Goal of the exercise
Copy the entries exactly, from the line with "Task: Click the" up to and including the last line of the entries. Leave the pictures out of your copy.

Record set
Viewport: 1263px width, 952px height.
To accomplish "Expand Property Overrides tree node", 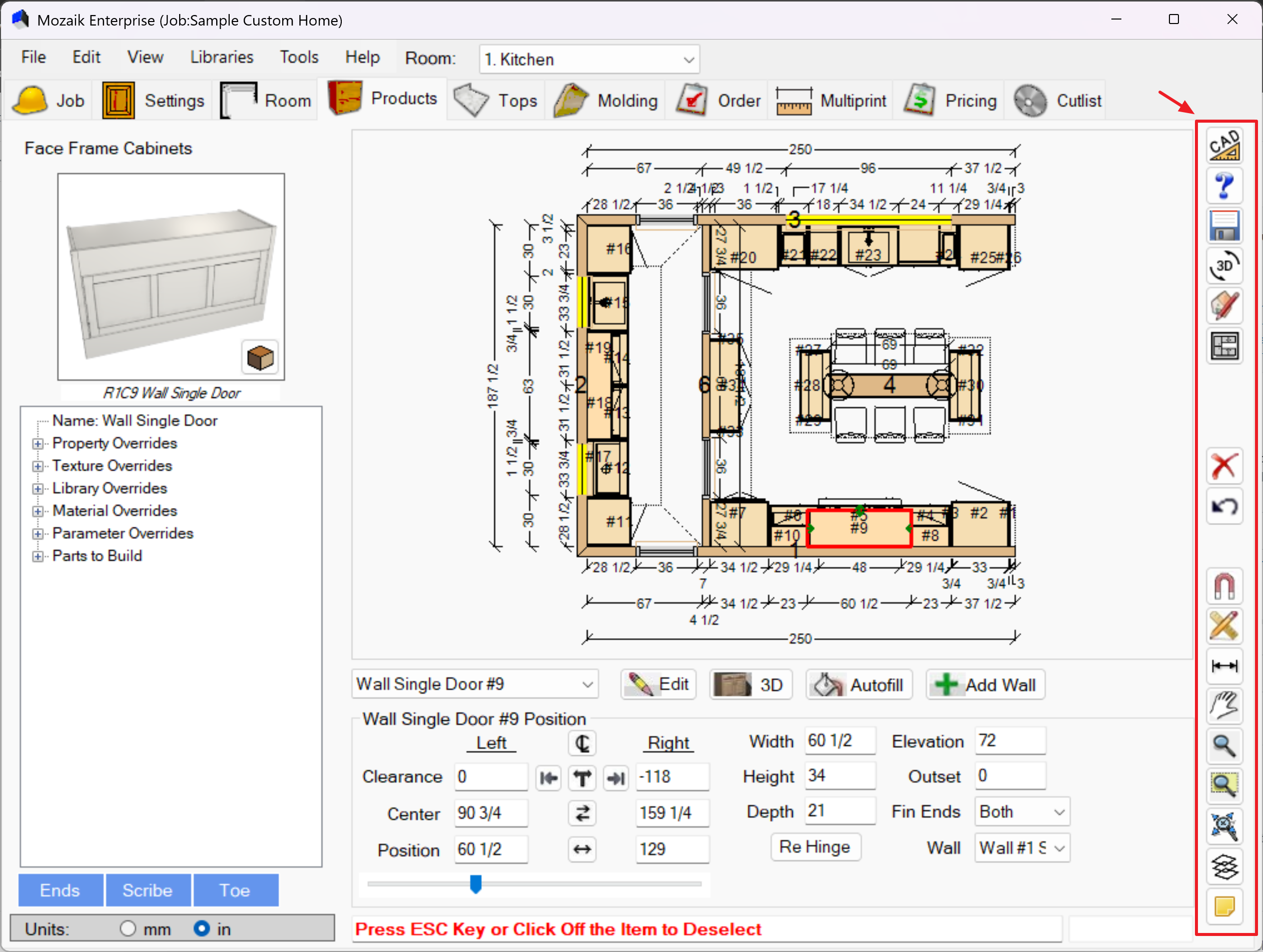I will [38, 444].
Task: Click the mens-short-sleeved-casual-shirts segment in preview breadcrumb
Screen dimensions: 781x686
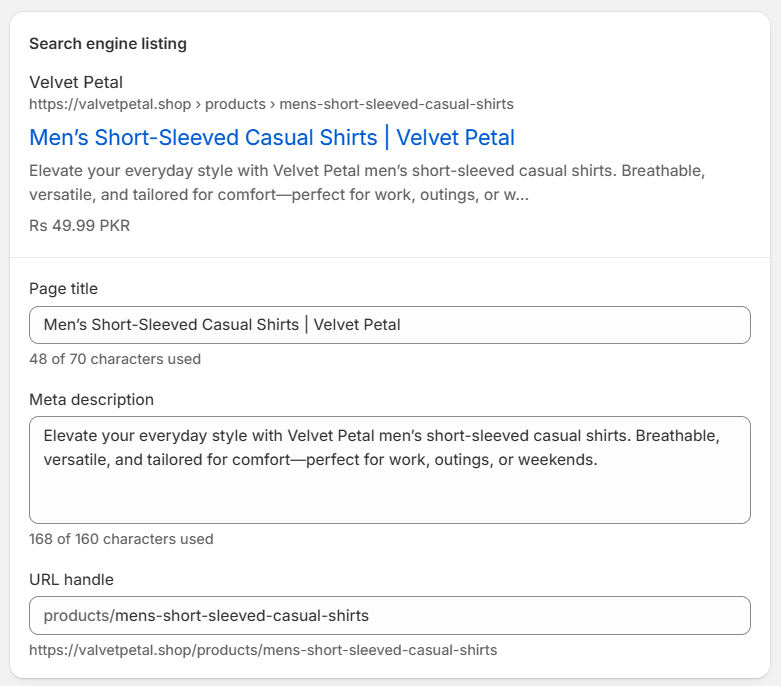Action: coord(396,104)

The output
Task: Click the mens-short-sleeved-casual-shirts segment in preview breadcrumb
Screen dimensions: 781x686
Action: coord(396,104)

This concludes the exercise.